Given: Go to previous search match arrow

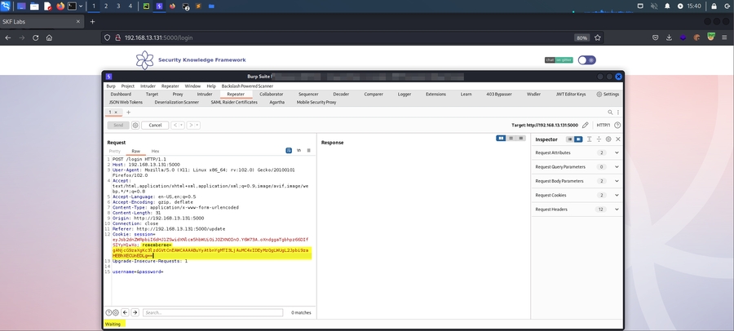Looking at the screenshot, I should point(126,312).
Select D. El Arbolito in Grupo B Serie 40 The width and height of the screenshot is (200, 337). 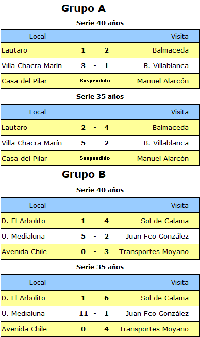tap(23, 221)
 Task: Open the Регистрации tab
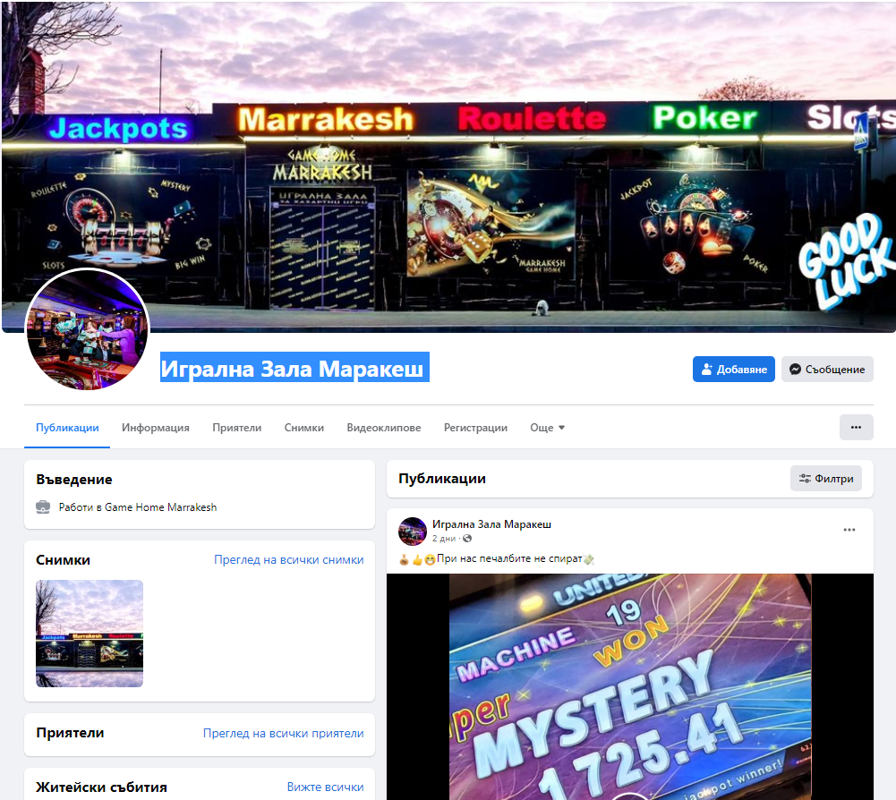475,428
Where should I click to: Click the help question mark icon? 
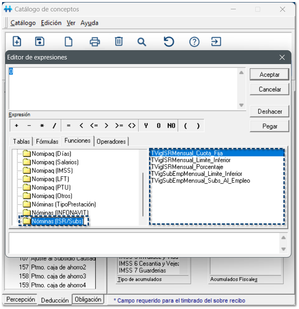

++++

■ Problem description ■
From the line containing "Task: Open the Регистрации tab" through the last line of the listing, inclusive, transcribe every line exactly and nothing else; the pictures stay out.

■ Response to the exercise ■
 Task: Open the Регистрации tab
475,428
Where should I click to: Click the help question mark icon? 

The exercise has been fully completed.